Major Jade Hamilton. PHOTO/SUPPLIED
Wairarapa man Jade Hamilton joined the New Zealand Army for adventure and he has got plenty of that, with deployment to Camp Taji in Iraq mentoring soldiers to fight terrorism.
Major Hamilton was a member of the ninth New Zealand Defence Force contingent to be deployed to Camp Taji, where they worked with Australian Defence Force personnel to mentor Iraqi soldiers. The contingent returned to New Zealand last week.
About 46,000 Iraqi Security Forces personnel have been trained by the NZDF/ADF Building Partner Capacity mission since 2015 and over time the focus has shifted from training soldiers to mentoring trainers in the Iraqi Security Forces.
Major Hamilton, who is from Kahutara and attended Kurunui College in Greytown, was attracted to sign up in 2007 by army posters placed around the school.
“Growing up, I enjoyed sports and the outdoors and those posters sold me on the idea,” he said. “I just loved the promise of adventure and the fact that it was something different.
“Once you are in you find there is such a great sense of teamwork and such a variety of roles that there is something that would appeal to almost everyone.”
This was Major Hamilton’s second deployment to Camp Taji, having been posted there in 2016-17 with the fourth rotation of NZDF soldiers to the training mission.
Before that, he was deployed to the Solomon Islands during national elections in 2010 to support the regional assistance mission, and to Bamyan Province in Afghanistan in 2010-11, as part of the New Zealand Provincial Reconstruction team.
This time, his role as Training Team Officer Commanding in Taji was to oversee and manage the delivery of training and mentoring of mentors to the Iraqi Security Forces.
“At this stage of the mission we concentrated on training and mentoring the Iraqi instructors, who are the ones who actually deliver the training to the [Iraqi] soldiers,” he said.
“On the previous deployment we were training the Iraqi units directly.
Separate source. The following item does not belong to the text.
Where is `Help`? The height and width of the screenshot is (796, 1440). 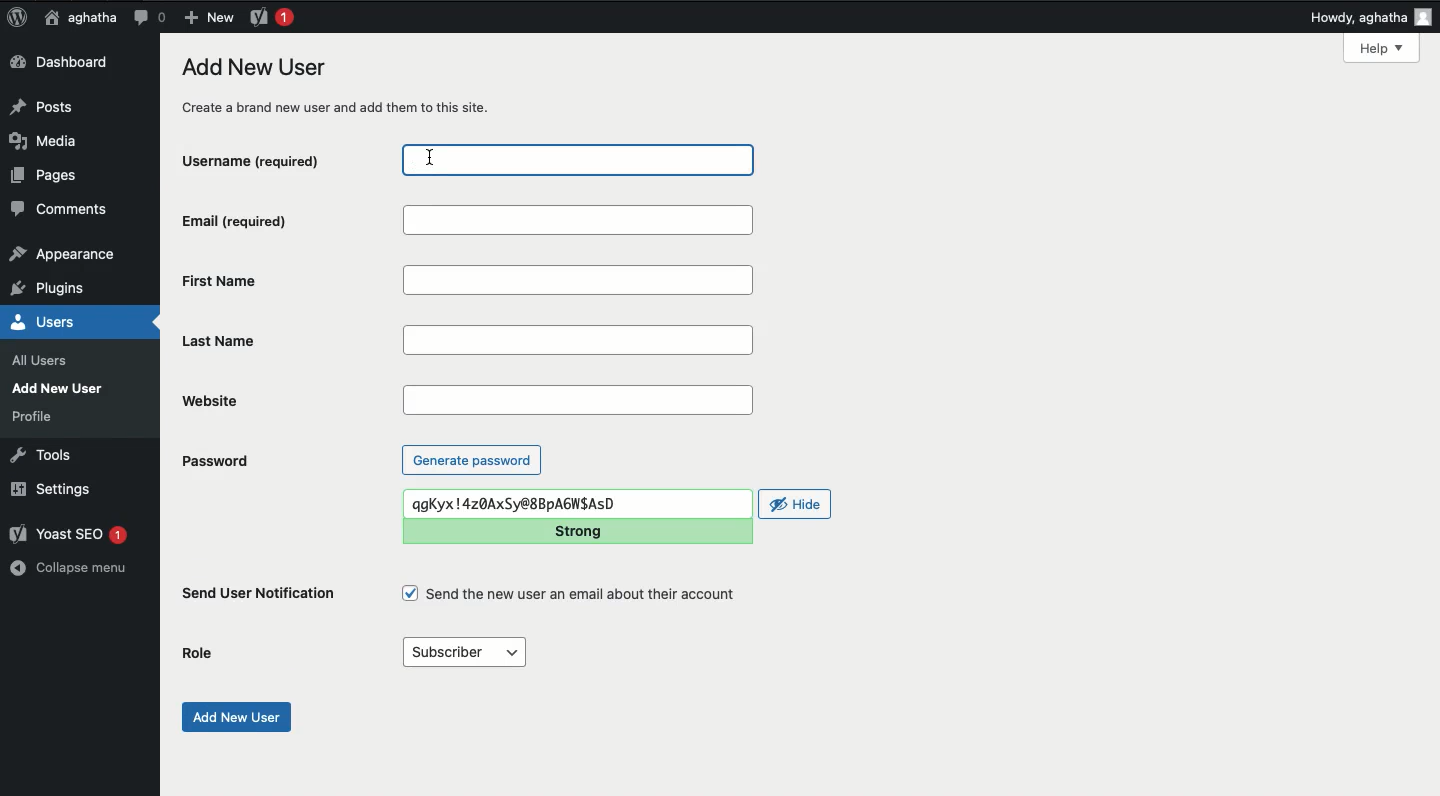
Help is located at coordinates (1381, 48).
It is pleasing to see the progress that has been made in the past few years, with the shift to training and mentoring the instructors, so that Iraqis can train Iraqis.”
The other huge difference was the urgency surrounding the training on his previous deployment, Major Hamilton said.
“ISIS was still a huge threat in many parts of Iraq and the battle to retake Mosul was at its height, so the focus was primarily on equipping, training and preparing the ISF for the immediate fight.
“It was good to see the progress that the ISF had made in securing Iraq since I was last there.”
A normal day for the contingent in Taji started early, to beat the heat, he said.
“We headed out to the training areas and linked up with our ISF trainers and training audience, co-ordinated the training for the day, stood back and observed the trainers giving lessons and executing training activities, conducted an after-action review and then returned to our work place to prepare for the following day.
“Then it was gym, social time, sleep, repeat.”